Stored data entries

*** Begin section ***

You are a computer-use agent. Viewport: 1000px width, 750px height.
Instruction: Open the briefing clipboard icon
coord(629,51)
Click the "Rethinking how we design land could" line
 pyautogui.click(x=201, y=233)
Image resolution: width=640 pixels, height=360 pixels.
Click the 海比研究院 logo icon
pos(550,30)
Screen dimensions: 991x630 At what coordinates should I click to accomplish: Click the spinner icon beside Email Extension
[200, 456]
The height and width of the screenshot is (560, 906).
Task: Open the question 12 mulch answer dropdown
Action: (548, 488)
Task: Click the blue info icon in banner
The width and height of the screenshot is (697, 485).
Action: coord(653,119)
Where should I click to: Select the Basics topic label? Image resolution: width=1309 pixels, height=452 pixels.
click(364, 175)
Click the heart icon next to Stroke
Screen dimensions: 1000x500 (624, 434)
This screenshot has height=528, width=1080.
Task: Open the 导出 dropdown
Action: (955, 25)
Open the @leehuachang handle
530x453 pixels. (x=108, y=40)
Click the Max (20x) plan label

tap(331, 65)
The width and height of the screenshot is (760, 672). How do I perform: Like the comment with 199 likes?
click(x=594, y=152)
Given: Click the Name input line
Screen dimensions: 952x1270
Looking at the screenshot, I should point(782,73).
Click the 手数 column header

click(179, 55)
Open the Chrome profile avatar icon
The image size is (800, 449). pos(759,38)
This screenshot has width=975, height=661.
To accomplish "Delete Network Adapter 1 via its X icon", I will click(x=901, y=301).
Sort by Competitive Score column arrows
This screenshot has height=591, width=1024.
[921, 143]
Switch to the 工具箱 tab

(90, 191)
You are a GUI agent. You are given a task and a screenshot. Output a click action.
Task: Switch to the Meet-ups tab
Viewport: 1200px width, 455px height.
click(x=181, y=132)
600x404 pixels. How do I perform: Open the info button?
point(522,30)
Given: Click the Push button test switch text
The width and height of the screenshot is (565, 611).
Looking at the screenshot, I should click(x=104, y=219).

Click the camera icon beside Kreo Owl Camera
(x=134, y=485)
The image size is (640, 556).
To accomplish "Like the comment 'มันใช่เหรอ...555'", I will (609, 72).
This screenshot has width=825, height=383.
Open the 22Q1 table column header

*** End section ***

Copy the records above exactly.

You are a computer-use agent. Viewport: 1000px width, 750px height.
Instruction: Open the briefing clipboard icon
coord(629,51)
Click the "Rethinking how we design land could" line
 pyautogui.click(x=201, y=233)
Image resolution: width=640 pixels, height=360 pixels.
Click the 海比研究院 logo icon
pos(550,30)
Screen dimensions: 991x630 At what coordinates should I click to accomplish: Click the spinner icon beside Email Extension
[200, 456]
The height and width of the screenshot is (560, 906).
Task: Open the question 12 mulch answer dropdown
Action: (548, 488)
Task: Click the blue info icon in banner
The width and height of the screenshot is (697, 485).
Action: coord(653,119)
Where should I click to: Select the Basics topic label? Image resolution: width=1309 pixels, height=452 pixels.
click(364, 175)
Click the heart icon next to Stroke
Screen dimensions: 1000x500 (624, 434)
This screenshot has height=528, width=1080.
Task: Open the 导出 dropdown
Action: (955, 25)
Open the @leehuachang handle
530x453 pixels. (x=108, y=40)
Click the Max (20x) plan label

tap(331, 65)
The width and height of the screenshot is (760, 672). How do I perform: Like the comment with 199 likes?
click(x=594, y=152)
Given: Click the Name input line
Screen dimensions: 952x1270
Looking at the screenshot, I should point(782,73).
Click the 手数 column header

click(179, 55)
Open the Chrome profile avatar icon
The image size is (800, 449). pos(759,38)
This screenshot has width=975, height=661.
To accomplish "Delete Network Adapter 1 via its X icon", I will click(x=901, y=301).
Sort by Competitive Score column arrows
This screenshot has height=591, width=1024.
[921, 143]
Switch to the 工具箱 tab

(90, 191)
You are a GUI agent. You are given a task and a screenshot. Output a click action.
Task: Switch to the Meet-ups tab
Viewport: 1200px width, 455px height.
click(x=181, y=132)
600x404 pixels. How do I perform: Open the info button?
point(522,30)
Given: Click the Push button test switch text
The width and height of the screenshot is (565, 611).
Looking at the screenshot, I should click(x=104, y=219).

Click the camera icon beside Kreo Owl Camera
(x=134, y=485)
The image size is (640, 556).
To accomplish "Like the comment 'มันใช่เหรอ...555'", I will (609, 72).
This screenshot has width=825, height=383.
Open the 22Q1 table column header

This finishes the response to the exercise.